## TUGAS 1
Sebutkan semua pihak yang menurut teks bacaan tentang skema co-payment dapat menjadi sumber penyalahgunaan klaim.
## TUGAS 2
Tolong jelaskan dalam satu sampai tiga kalimat mengapa, menurut teks bacaan tentang skema co-payment, skema ini berpotensi menurunkan premi.
## TUGAS 3
Lanjutkan teks bacaan tentang skema co-payment mulai dari kalimat terakhirnya.
---- TEKS BACAAN
Pantau - Pengamat asuransi Irvan Rahardjo menilai bahwa penerapan skema co-payment dalam produk asuransi kesehatan tidak akan merugikan masyarakat, justru memberikan manfaat jangka panjang baik bagi nasabah maupun perusahaan asuransi.
Ia menjelaskan bahwa skema ini berpotensi menurunkan premi karena selama ini banyak terjadi klaim berlebihan atau overutilization yang membebani sistem.
“Co-payment tidak merugikan selama perusahaan asuransi menunjukkan komitmen pelayanan klaim yang lebih baik dan menurunkan premi sebagai kompensasi,” ujar Irvan.
Berlaku Mulai 2026, Skema Co-Payment Atur Risiko Bersama
Otoritas Jasa Keuangan (OJK) telah menerbitkan Surat Edaran OJK (SEOJK) Nomor 7/SEOJK.05/2025 yang mengatur tentang produk asuransi, termasuk skema co-payment yang akan berlaku efektif mulai 1 Januari 2026.
Dalam skema ini, peserta asuransi diwajibkan menanggung sebagian biaya klaim kesehatan, dengan porsi co-payment sebesar 10 persen dari total klaim.
Batas maksimum biaya co-payment ditetapkan Rp300.000 untuk rawat jalan dan Rp3.000.000 untuk rawat inap.
Skema ini hanya berlaku untuk produk asuransi kesehatan komersial dan tidak berdampak pada peserta Jaminan Kesehatan Nasional (JKN) yang dikelola BPJS Kesehatan.
Kendalikan Moral Hazard dan Tekan Lonjakan Premi
Menurut Irvan, skema co-payment dapat meminimalisir moral hazard dan potensi penyalahgunaan klaim yang dapat berasal dari semua pihak, termasuk perusahaan asuransi, rumah sakit, dokter, dan pasien.
Ia menyebut bahwa co-payment juga efektif menekan kecenderungan masyarakat untuk melakukan diagnosis dan pengobatan yang tidak diperlukan hanya karena merasa "semua ditanggung asuransi".
--------
---- DATA
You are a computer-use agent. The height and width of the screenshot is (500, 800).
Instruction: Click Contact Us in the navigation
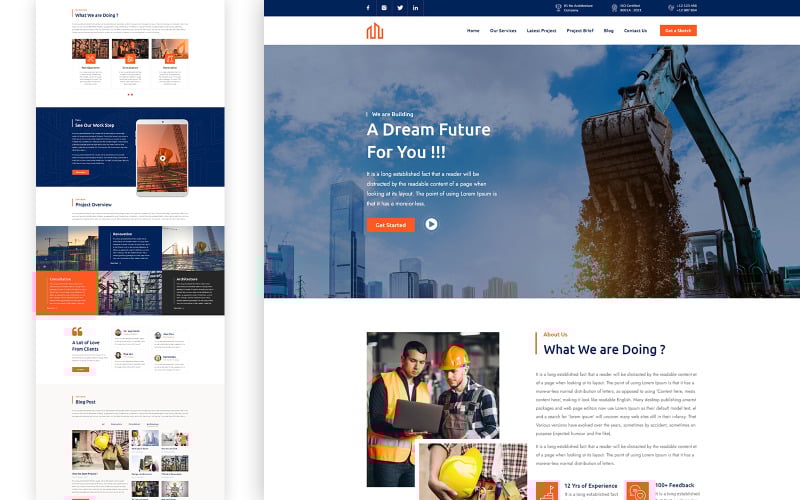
--------
## JAWABAN 1
Perusahaan asuransi, rumah sakit, dokter, dan pasien.

## JAWABAN 2
Skema co-payment berpotensi menurunkan premi karena selama ini banyak terjadi klaim berlebihan atau overutilization yang membebani sistem.

## JAWABAN 3
Meskipun ada inflasi medis, Irvan optimistis bahwa co-payment tidak akan menurunkan minat masyarakat terhadap asuransi, karena biaya tambahan tersebut hanya bersifat variabel dan hanya dibayarkan ketika klaim terjadi.
Ia juga menilai bahwa BPJS Kesehatan tidak menjadi alternatif migrasi karena akan menerapkan sistem Kelas Rawat Inap Standar (KRIS) yang lebih terbatas.
“Penting untuk dilakukan edukasi kepada nasabah agar memahami co-payment sebagai bentuk pembagian risiko yang bertujuan menjaga keberlanjutan layanan asuransi,” tegasnya.
Industri Asuransi: Co-Payment Bantu Jaga Premi Tetap Terjangkau
Ketua Dewan Pengurus Asosiasi Asuransi Jiwa Indonesia (AAJI), Budi Tampubolon, menyatakan bahwa skema co-payment akan membuat tarif premi lebih terjangkau di tengah lonjakan biaya layanan kesehatan.
Menurut Budi, tanpa skema seperti ini, premi asuransi akan terus naik secara signifikan dan menjadi beban yang tidak terjangkau oleh sebagian besar masyarakat.